---- Document segment

There were also a series of secret prisons run by the government. There were stories of at least 10 such facilities in the Green Zone alone. In February 2011, Human Rights Watch found one in Baghdad, but the authorities denied that it existed. In April, human rights groups reported a secret prison in the Green Zone where 400 Sunni prisoners were being held, 100 of which said they were tortured. The government later said it would close the facility, but it never did. Human Rights Watch found another prison in northwest Baghdad later in the year as well. These facilities were another sign of the lack of due process in Iraq. Secret detention centers are a way to keep prisoners out of the legal system, and provide ample opportunities to abuse them. They were another sign that the government was following the practices of Saddam rather than a democracy.

Prisoners have not always accepted their situation. There have been several escapes, riots, and hunger strikes in the last year. In January 2011, twelve Al Qaeda members on death row got out of a prison in Basra. The next month, prisoners at Rusafa prison in Baghdad went on a hunger strike over their conditions. Others in Hillah and Mosul started supporting strikes. In the former, 1,500 people were being held in a facility meant for only 750. Lawmakers from the human rights committee tried to visit the prison, but were not allowed in. In February and March there were separate strikes at Taji and Rusafa with a riot at the latter. There were also uprisings in Tikrit in March and in Hillah in August. In September 35 prisoners escaped from Mosul, with 2 being killed, 21 being caught, and 12 remaining free. The escapes point to the corruption in Iraq, because in each case, prison officials were implicated. The hunger strikes and riots showed that the conditions were so poor within many of Iraq’s facilities that the prisoners wouldn’t put up with them.

--------
---- Given records

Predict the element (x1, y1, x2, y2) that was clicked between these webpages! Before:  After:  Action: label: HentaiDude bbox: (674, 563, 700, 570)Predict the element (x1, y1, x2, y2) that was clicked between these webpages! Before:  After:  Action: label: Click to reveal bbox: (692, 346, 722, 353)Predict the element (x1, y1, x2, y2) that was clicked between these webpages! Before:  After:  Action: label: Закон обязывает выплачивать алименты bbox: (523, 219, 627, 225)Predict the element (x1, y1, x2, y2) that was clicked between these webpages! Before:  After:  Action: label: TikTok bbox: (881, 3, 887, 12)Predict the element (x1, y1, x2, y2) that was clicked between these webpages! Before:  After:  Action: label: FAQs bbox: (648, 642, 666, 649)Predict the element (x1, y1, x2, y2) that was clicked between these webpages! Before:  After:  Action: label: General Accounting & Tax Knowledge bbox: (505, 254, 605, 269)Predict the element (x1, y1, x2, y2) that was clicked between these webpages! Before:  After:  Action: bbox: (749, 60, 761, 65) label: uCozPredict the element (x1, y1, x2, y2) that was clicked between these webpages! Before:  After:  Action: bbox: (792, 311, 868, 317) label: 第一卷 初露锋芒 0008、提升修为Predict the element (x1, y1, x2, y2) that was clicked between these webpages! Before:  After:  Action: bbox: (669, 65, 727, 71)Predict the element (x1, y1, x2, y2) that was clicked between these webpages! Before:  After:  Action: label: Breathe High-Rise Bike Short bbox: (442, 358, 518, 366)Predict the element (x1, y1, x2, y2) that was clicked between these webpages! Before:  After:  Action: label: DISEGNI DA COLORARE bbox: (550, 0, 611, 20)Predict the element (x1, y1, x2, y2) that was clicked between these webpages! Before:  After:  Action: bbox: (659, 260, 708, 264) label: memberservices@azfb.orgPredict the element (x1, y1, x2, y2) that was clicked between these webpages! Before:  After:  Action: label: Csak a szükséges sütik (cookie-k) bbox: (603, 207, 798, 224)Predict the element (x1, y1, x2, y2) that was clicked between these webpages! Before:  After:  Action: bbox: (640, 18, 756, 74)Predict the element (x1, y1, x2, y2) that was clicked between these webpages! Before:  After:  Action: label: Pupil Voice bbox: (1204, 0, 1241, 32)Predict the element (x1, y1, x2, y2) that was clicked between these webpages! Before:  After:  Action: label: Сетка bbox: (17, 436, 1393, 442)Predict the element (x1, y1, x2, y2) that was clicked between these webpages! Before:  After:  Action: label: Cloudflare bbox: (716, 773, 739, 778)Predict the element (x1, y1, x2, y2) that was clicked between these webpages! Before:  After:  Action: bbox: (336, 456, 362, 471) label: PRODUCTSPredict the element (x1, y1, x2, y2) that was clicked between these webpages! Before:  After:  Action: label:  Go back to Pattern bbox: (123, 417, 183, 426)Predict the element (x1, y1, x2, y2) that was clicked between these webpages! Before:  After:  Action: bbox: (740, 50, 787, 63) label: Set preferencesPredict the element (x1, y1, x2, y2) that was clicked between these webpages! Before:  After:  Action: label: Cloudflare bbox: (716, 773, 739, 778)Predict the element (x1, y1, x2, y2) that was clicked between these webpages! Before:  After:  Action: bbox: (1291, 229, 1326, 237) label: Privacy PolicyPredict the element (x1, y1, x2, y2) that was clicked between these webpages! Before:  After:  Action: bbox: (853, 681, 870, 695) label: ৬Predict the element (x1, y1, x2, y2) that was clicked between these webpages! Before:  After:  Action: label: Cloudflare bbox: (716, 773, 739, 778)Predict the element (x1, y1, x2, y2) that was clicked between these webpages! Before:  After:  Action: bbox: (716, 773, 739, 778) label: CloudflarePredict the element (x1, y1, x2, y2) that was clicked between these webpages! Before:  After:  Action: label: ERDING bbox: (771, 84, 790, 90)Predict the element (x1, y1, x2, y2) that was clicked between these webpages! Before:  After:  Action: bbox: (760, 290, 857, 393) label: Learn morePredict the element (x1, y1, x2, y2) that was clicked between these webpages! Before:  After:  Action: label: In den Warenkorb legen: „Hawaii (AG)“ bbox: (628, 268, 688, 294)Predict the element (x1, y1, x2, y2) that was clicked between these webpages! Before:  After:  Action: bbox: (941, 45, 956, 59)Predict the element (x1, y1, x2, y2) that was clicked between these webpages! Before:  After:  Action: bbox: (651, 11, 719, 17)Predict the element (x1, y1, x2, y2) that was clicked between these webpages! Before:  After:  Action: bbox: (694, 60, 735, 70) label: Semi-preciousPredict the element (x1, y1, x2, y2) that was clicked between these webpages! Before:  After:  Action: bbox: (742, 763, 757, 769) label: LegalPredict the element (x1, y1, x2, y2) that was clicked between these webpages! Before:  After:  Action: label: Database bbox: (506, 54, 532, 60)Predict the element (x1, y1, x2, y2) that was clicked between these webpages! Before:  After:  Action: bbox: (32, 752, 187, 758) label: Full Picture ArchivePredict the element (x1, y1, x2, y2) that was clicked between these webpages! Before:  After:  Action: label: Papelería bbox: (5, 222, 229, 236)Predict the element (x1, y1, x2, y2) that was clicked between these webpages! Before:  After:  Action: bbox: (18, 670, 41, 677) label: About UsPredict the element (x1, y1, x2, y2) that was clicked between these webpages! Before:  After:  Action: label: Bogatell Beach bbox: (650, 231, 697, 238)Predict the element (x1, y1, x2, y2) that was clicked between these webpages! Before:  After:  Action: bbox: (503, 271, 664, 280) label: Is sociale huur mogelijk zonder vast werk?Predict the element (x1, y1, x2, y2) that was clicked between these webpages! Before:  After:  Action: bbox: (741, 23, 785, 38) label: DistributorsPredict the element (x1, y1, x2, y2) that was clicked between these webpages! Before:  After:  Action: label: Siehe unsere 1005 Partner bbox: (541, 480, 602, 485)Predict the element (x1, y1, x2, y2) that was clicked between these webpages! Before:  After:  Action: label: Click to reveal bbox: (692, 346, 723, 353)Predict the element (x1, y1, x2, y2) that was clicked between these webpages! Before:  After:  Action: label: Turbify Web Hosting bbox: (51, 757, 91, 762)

--------

**Problem statement**
Reproduce the passage on Iraq's prisons word for word, starting at "There were also a" and ending at "than a democracy.".

**Complete response**
There were also a series of secret prisons run by the government. There were stories of at least 10 such facilities in the Green Zone alone. In February 2011, Human Rights Watch found one in Baghdad, but the authorities denied that it existed. In April, human rights groups reported a secret prison in the Green Zone where 400 Sunni prisoners were being held, 100 of which said they were tortured. The government later said it would close the facility, but it never did. Human Rights Watch found another prison in northwest Baghdad later in the year as well. These facilities were another sign of the lack of due process in Iraq. Secret detention centers are a way to keep prisoners out of the legal system, and provide ample opportunities to abuse them. They were another sign that the government was following the practices of Saddam rather than a democracy.